THE INFLATION - DEFLATION TUG OF WAR : WHAT YOU NEED TO KNOW
Inflation and deflation are important concepts that can have a significant impact on the economy of a country .
Inflation refers to increase in the general price level of goods and services in an economy over a period of time . When the general price levels rise , each unit of currency buys fewer goods and services ; consequently , inflation reflects a reduction in the purchasing power of money - a loss of real value in the medium of exchange and unit of account with in an economy.
CAUSES
- Demand pull inflation : when high level of demand and goods occurs in an economy, this can happen when an economy is growing rapidly and more money is available to spent.
- Cost pull inflation : When increase in the price of raw materials or an increase in labor cost happens it will lead to higher price of goods and services.
- Currency devaluation.
- Monopoly of power.
- Government policies.
WAY FORWARD
- Use monetary policy.
- Implement fiscal policy.
- Implement Structural reforms.
- Educate the public.
Deflation is the opposite of inflation, and it refers to a sustained decrease in the general price level of goods and services over a period of time. When the general prices falls, each unit of currency buys more goods and services ; consequently deflation reflects an increase in the purchasing power of money.
In India , the Reserve Bank of India (RBI) is responsible for maintaining price stability and ensuring that the rate of inflation is with in the target range set by government. The RBI uses various monetary policy tools, such as adjusting interest rates and controlling the supply of money , to achieve its inflation target.
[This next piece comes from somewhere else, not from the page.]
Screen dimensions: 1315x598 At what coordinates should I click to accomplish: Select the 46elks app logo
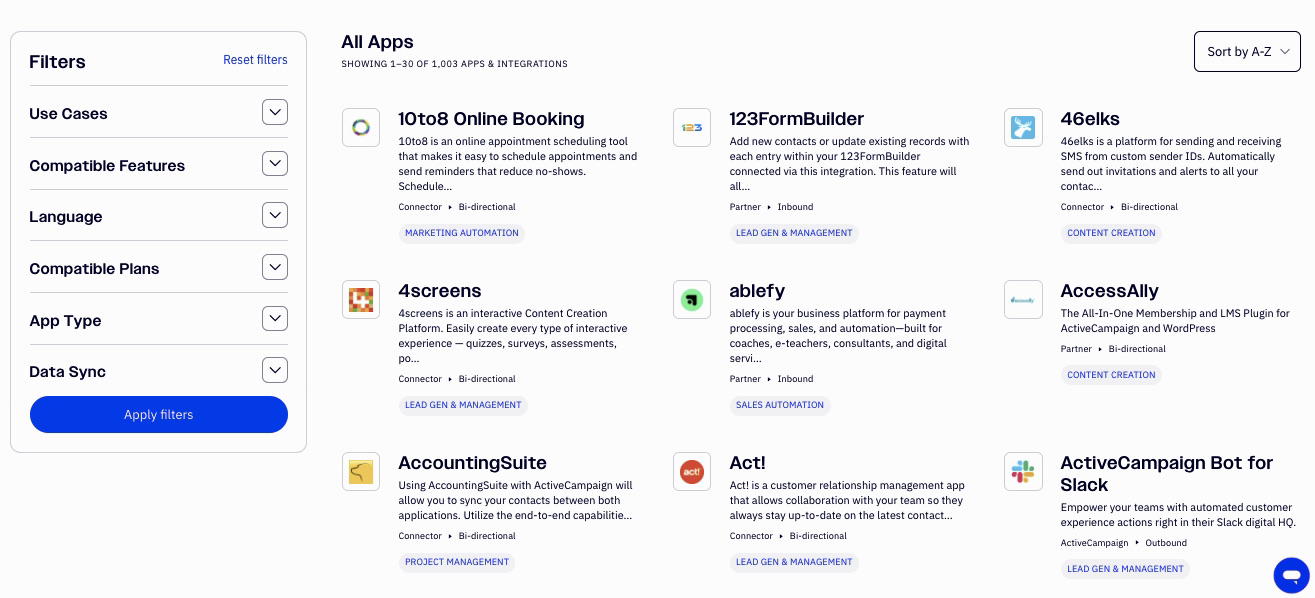tap(1023, 127)
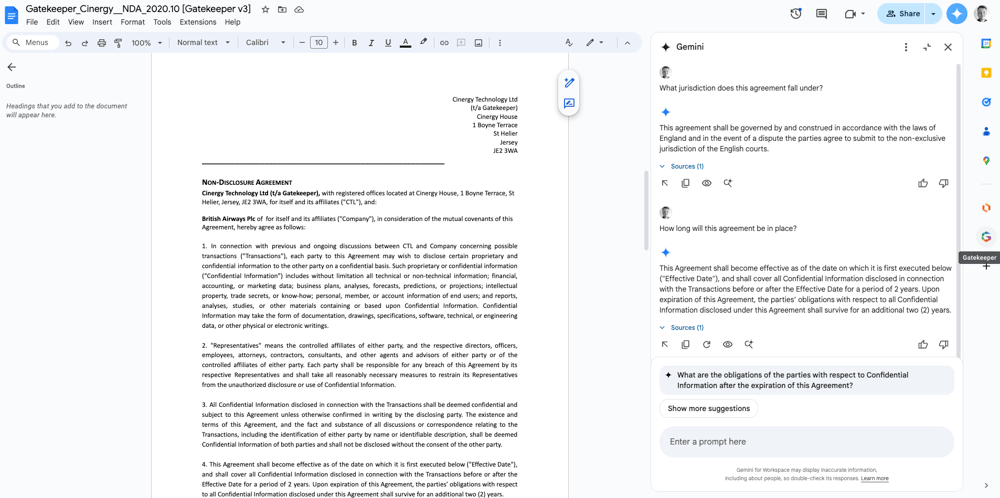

Over a past few decades India has experienced both inflation and deflation . In 1990's India experienced high rates of inflation , driven in part by structural factors such as supply bottlenecks and the lack of competition in certain sectors . However , since the early 2000s, the RBI has been successful in bringing down inflation to more manageable levels through the use of monetary policy tools.
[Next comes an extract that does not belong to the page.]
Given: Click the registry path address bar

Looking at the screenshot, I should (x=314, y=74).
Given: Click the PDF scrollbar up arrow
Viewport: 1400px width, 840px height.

In recent years, India has faced deflationary pressure due to a slowdown in economic growth and declining commodity prices . However , the RBI has been able to keep inflation with in target range by using a combination of monetary policy tools and structural reforms.
In conclusion , inflation and deflation are important economic concepts that can have a significant impact on the economy of a country . In India, the RBI has been successful in maintaining price stability and keeping inflation with in the target range through the use of monetary policy tools and structural reforms.